- to improve the observation and predictions of oil spreading in the sea using novel on-line sensors on-board vessels, fixed structures or gliders, and smart data transfer into operational awareness systems;
- to examine the true environmental impacts and benefits of a suite of marine oil spill response methods (mechanical collection in water and below ice, in situ burning, use of chemical dispersants, bioremediation, electro-kinetics, and combinations of these) in cold climate and ice-infested areas;
- to assess the impacts on biota of naturally and chemically dispersed oil, in situ burning residues and non-collected oil using biomarker methods and to develop specific methods for the rapid detection of the effects of oil pollution;
- to develop a strategic Net Environmental Benefit Analysis tool (sNEBA) for oil spill response strategy decision making.
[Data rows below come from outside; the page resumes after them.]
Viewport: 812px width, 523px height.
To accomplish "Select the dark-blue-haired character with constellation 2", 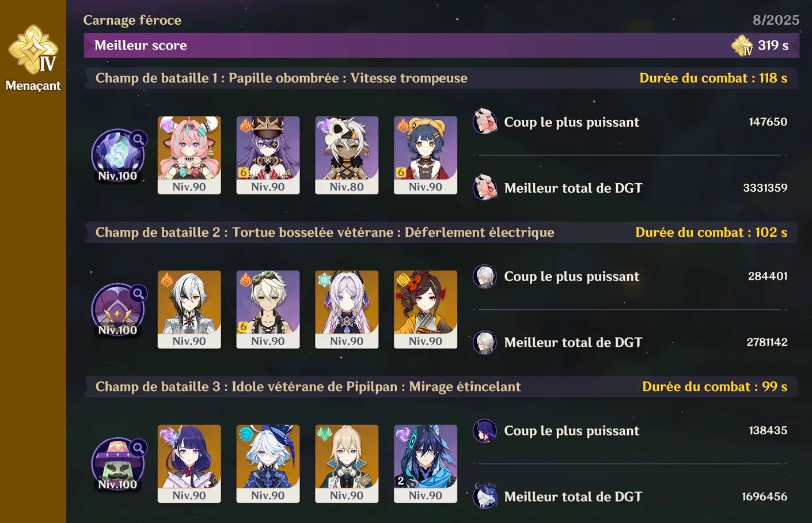I will (426, 464).
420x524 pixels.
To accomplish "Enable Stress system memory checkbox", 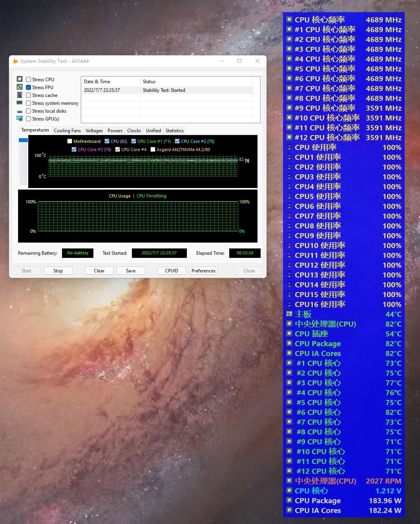I will click(x=29, y=103).
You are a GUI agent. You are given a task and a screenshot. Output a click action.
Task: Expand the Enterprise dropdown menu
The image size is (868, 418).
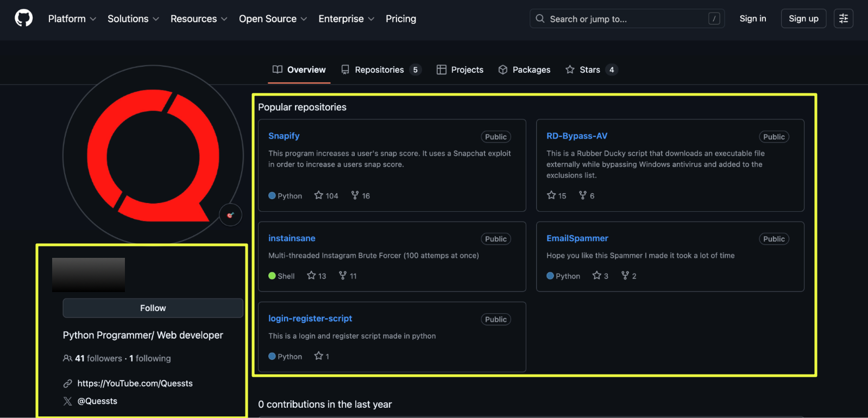tap(346, 18)
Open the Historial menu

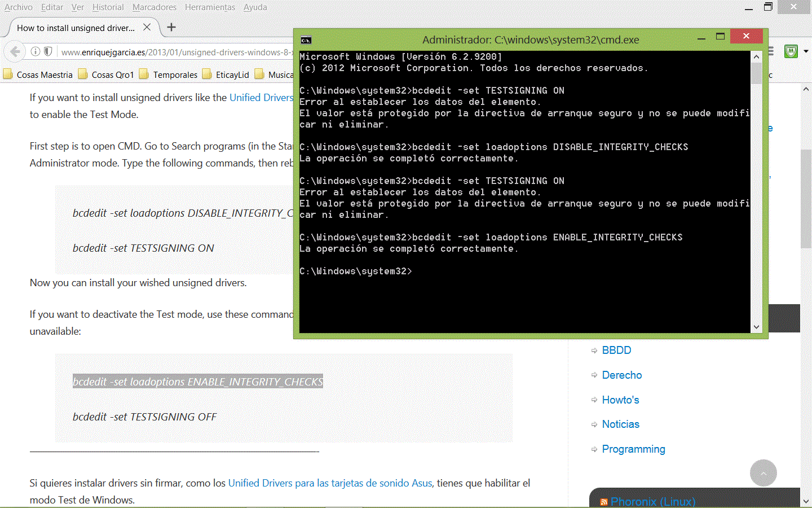coord(108,7)
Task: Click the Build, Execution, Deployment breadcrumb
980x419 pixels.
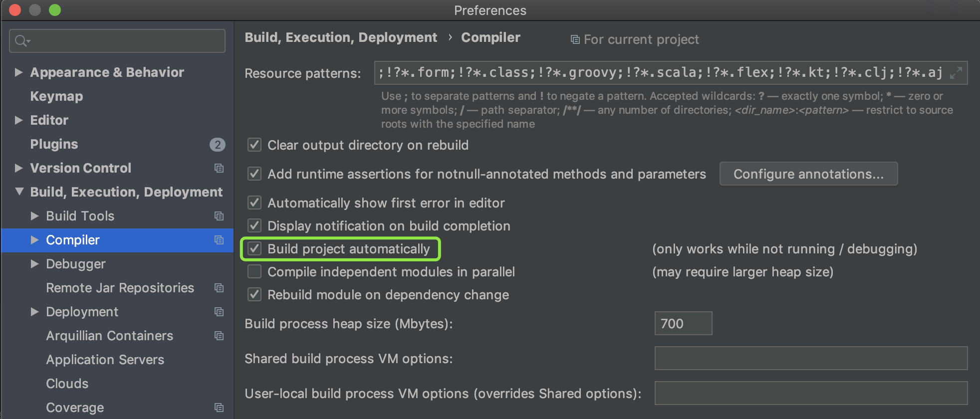Action: click(x=341, y=38)
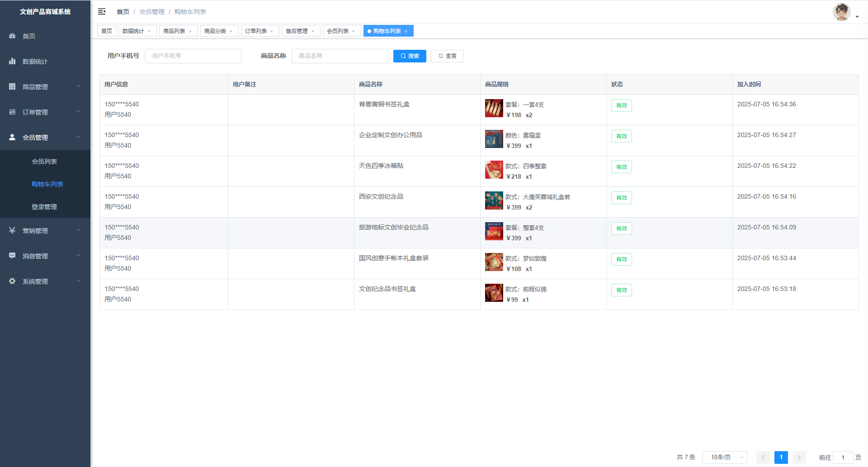Close the 售后管理 tab
The height and width of the screenshot is (467, 868).
313,31
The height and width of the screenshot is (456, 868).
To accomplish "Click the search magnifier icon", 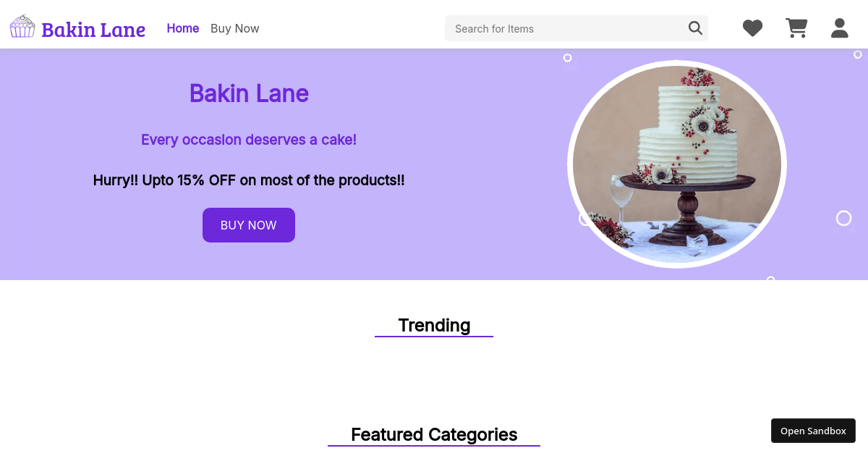I will pos(695,28).
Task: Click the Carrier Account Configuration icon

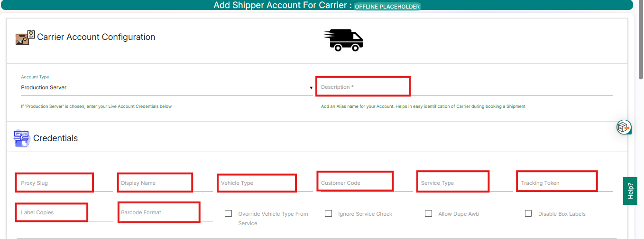Action: (x=25, y=38)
A true trans-disciplinary consortium will carry out the project. Oil sensors will be applied to novel platforms such as ferry-boxes, smart buoys, and gliders. The environmental impacts of the oil spill response methods will be assessed by performing pilot tests and field experiments in the coastal waters of Greenland, as well as laboratory tests in Svalbard and the Baltic Sea with the main focus on dispersed oil, in situ burning residues and non-collected oil. The sNEBA tool will be developed to include and overarch the biological and technical knowledge obtained in the project, as well as integrate with operational assessments being based on expertise on coastal protection and shoreline response. This can be used in establishing cross-border and trans-boundary cooperation and agreements. The proposal addresses novel observation technology and integrated response methods at extreme cold temperatures and in ice. It also addresses the environmental impacts and includes a partner from Canada. The results are vital for the offshore industry and will enhance the business of oil spill response services.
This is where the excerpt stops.